Thankfully, as I’ve gotten older and have increased my life experiences. I’ve been able to break away from this negative perception of myself. However, those underlying thoughts are still there. I carry the weight of those memories in my mind and because they began at such a young age it is my default. I still, to this day, struggle with this narrative and must be mindful of this insecurity.

So, how do we change our internal stories about ourselves and others? How do we separate ourselves from what we think is happening to experiencing what is actually taking place? In my example earlier, what if that friend that no longer is inviting you over is actually struggling to hold everything together? What if she can’t find time for herself, let alone time with you? Believe it or not, your story of reality might just be wrong. You might be telling yourself a story that is false. In the end, the one that is hurt most is you. That friend you are disappointed in may have no idea you are feeling negative thoughts towards them.
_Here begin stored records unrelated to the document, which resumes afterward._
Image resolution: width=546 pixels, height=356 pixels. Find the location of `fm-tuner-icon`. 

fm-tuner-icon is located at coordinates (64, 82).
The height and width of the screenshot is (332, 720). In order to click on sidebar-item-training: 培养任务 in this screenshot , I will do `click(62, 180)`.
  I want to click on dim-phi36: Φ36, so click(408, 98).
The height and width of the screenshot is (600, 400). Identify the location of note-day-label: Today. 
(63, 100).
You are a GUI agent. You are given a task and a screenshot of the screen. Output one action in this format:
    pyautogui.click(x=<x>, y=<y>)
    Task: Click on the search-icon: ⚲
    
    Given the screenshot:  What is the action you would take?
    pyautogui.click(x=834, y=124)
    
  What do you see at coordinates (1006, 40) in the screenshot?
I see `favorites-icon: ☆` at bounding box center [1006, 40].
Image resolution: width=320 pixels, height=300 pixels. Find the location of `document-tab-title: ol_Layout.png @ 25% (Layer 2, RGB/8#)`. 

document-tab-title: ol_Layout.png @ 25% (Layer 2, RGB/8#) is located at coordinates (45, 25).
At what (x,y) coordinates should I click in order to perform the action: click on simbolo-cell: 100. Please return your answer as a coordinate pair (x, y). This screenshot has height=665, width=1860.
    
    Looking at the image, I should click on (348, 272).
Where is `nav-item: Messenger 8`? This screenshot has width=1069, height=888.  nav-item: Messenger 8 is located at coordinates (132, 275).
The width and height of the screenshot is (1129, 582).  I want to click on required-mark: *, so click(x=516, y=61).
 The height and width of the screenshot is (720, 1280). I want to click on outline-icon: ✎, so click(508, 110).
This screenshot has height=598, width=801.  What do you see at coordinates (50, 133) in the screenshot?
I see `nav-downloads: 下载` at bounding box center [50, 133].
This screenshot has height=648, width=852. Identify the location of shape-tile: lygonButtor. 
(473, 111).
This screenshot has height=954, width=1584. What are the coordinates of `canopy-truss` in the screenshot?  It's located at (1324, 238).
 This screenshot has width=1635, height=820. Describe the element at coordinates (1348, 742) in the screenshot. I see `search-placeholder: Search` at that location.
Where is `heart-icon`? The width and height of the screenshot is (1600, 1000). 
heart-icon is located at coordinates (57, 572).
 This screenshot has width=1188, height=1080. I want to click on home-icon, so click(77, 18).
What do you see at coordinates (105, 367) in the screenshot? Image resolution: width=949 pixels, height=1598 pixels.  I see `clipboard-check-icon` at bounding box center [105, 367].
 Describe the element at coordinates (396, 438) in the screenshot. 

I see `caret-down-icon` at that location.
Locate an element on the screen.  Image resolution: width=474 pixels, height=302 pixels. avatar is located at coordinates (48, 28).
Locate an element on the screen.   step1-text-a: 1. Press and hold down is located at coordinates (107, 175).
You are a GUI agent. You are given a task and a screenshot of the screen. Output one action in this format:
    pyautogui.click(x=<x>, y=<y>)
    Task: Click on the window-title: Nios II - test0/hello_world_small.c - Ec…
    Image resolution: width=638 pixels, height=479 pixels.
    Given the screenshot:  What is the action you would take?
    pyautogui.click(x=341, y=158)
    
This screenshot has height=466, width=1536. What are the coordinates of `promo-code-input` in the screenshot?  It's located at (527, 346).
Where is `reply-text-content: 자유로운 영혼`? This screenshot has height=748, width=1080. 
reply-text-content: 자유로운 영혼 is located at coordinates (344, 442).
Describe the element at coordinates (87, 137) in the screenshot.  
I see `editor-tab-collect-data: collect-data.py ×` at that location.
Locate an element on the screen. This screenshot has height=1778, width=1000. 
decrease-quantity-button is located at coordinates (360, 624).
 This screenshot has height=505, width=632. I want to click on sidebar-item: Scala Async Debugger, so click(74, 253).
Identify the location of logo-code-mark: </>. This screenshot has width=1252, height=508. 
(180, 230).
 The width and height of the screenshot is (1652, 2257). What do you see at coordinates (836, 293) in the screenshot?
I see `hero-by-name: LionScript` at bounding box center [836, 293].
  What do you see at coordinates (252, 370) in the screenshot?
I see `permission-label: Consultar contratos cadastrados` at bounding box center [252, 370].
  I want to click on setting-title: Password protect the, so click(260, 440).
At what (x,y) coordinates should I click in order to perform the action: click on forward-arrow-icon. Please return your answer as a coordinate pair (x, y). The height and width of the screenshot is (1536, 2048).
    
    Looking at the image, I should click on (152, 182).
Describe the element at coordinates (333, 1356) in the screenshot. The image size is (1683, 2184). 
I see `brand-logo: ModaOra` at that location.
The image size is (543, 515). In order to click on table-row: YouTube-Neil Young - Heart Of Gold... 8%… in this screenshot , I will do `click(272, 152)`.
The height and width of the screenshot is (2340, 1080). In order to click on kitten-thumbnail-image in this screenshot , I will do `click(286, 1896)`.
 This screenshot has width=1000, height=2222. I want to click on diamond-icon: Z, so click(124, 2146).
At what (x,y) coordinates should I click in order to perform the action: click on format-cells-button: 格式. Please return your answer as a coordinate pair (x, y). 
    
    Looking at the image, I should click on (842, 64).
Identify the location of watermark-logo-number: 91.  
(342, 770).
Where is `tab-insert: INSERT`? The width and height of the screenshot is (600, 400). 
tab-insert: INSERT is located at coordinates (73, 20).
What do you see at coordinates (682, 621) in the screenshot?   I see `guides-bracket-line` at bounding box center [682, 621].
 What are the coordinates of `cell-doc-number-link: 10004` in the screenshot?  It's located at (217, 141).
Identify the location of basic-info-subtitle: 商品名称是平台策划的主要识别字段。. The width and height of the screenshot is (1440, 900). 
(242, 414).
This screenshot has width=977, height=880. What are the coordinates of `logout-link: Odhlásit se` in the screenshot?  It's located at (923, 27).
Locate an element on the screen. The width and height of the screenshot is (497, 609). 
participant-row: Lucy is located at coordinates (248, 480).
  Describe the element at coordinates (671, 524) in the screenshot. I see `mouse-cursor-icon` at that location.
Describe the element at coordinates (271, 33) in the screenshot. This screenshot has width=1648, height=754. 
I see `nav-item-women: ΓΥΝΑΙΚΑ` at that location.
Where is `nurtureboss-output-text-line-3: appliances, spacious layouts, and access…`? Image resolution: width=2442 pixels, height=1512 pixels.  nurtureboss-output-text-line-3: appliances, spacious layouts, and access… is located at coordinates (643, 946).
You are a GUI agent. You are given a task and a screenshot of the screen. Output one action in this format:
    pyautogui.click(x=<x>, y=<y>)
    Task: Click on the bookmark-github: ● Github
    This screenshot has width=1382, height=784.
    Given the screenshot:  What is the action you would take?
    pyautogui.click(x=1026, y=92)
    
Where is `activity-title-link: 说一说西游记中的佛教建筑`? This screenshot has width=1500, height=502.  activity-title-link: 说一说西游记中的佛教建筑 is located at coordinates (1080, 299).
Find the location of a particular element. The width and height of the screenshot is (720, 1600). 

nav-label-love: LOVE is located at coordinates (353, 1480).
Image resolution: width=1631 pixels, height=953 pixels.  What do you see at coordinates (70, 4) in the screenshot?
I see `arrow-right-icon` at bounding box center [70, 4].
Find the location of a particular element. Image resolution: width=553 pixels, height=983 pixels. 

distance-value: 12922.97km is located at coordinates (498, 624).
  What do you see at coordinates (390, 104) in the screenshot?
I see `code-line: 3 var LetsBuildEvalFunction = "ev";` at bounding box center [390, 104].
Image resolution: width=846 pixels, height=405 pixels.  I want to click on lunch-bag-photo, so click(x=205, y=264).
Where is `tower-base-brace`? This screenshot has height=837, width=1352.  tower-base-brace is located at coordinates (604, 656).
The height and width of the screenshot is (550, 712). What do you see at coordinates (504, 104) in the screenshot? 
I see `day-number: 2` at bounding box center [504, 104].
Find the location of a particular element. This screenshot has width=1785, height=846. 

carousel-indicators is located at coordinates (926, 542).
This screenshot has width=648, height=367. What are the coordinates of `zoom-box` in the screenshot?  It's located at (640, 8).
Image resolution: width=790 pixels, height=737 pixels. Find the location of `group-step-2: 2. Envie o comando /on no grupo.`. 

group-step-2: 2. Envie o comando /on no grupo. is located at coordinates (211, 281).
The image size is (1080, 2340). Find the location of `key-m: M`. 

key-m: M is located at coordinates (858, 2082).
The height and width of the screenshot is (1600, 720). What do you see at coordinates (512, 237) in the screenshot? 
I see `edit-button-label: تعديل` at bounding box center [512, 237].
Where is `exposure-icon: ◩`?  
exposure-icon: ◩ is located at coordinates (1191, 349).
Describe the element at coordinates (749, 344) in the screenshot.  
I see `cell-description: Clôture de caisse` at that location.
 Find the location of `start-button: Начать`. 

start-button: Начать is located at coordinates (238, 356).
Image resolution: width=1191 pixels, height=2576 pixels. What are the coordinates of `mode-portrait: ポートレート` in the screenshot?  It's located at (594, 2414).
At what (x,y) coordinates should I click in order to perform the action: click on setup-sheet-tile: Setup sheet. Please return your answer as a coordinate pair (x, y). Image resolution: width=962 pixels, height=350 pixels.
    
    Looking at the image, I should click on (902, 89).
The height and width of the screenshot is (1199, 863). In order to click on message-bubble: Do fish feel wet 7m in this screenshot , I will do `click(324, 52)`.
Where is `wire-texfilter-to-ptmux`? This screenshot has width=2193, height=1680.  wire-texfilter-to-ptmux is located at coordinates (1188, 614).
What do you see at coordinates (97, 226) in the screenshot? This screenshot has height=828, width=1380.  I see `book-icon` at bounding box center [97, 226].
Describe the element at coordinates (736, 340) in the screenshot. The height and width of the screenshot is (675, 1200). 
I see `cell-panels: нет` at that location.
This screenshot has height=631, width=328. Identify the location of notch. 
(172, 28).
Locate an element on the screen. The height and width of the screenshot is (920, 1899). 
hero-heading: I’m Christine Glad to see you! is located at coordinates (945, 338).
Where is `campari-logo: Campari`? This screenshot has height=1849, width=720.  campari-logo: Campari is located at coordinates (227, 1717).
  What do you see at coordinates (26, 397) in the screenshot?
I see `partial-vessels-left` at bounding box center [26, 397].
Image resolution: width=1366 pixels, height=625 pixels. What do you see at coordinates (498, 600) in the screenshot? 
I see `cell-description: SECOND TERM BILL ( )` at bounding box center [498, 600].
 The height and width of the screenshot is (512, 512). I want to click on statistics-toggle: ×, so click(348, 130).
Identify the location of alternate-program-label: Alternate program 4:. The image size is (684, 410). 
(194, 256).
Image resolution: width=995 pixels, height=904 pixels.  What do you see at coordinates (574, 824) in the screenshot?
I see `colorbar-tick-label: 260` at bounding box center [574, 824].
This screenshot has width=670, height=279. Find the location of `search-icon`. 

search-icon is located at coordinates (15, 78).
Ultimately, you are causing yourself more suffering internally. You are a prisoner to your mind.

One way we can change our story is by becoming mindful of our thoughts. We must first draw attention to the thought if we are able to catch it – mindfulness. As Sam Harris points out in Waking Up, “How we pay attention to the present moment largely determines the character of our experience and, therefore, the quality of our lives. Is it possible to be happy before anything happens, before one’s desires are gratified, in spite of life’s difficulties, in the very midst of physical pain, old age, disease, and death?” I believe the answer to this question is Yes. We can find inner peace outside of our internal and physical circumstances. We can change our story.

Once we recognize the thought we can “look on the bright side.” Please understand, I am not saying we deny reality. If something needs fixed for example, we should fix it. But by creating a feeling of gratitude we see there is more good than bad. Sam writes on this topic, “When compared to merely thinking about significant life events, contemplating daily hassles, or comparing oneself favorably to others, thinking about what one is grateful for increases one’s feelings of well-being, motivation, and positive outlook toward the future.”

Next time you start spiraling in thought, take a moment to step back. Ask yourself why you are feeling the way you are. Remember to be gracious and forgiving not only to yourself, but other people because the story you are feeding yourself might just be wrong.